▸ Exercise aim: The line containing "Go to the next page arrow" and every line after it, through the end of the records below, are to be reproduced exactly, with the pictures left out.

-------- Given data --------

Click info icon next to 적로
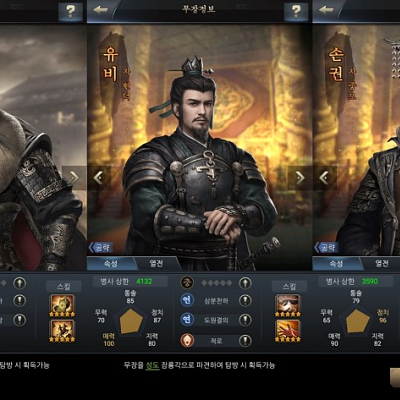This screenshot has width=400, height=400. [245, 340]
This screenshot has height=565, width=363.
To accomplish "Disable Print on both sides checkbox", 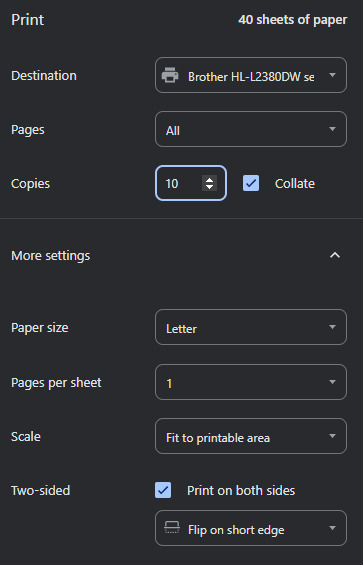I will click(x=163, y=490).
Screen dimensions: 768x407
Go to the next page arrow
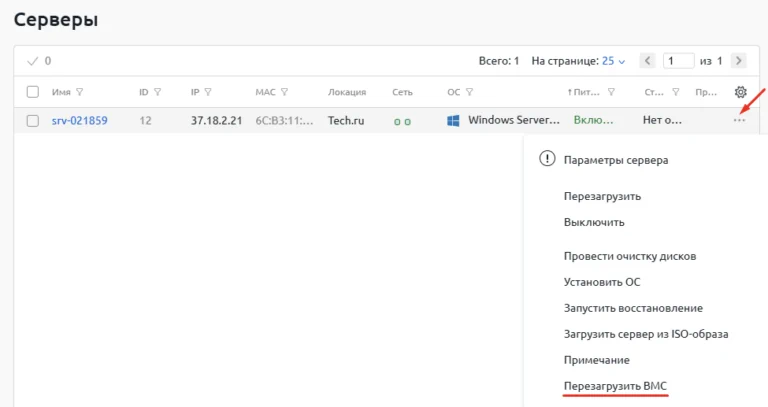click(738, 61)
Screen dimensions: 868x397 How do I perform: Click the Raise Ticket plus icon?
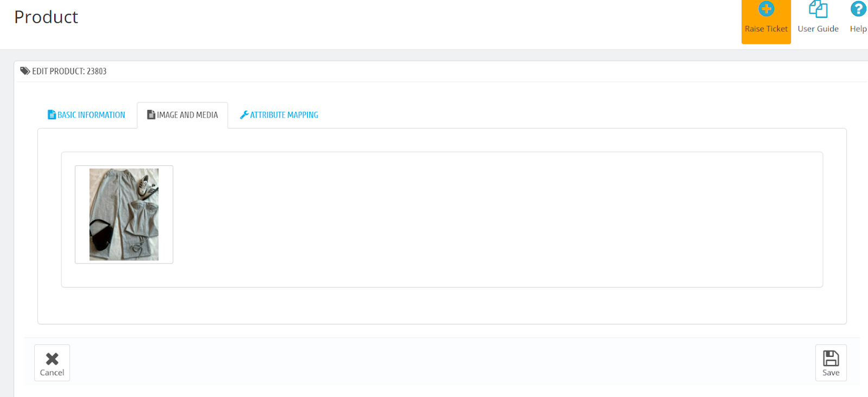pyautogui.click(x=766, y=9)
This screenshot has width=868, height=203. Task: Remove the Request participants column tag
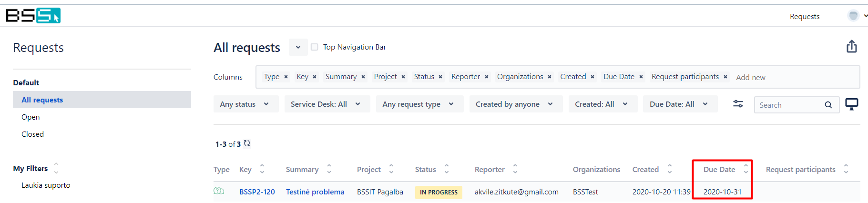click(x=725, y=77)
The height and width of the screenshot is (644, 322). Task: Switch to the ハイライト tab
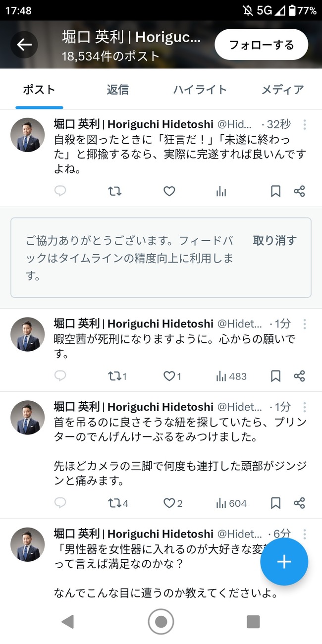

--------

▸ Result of the task:
Go to the next page arrow
click(738, 61)
Screen dimensions: 868x397 How do I perform: Click the Raise Ticket plus icon?
pyautogui.click(x=766, y=9)
This screenshot has width=868, height=203. Task: Remove the Request participants column tag
click(x=725, y=77)
The height and width of the screenshot is (644, 322). Task: Switch to the ハイライト tab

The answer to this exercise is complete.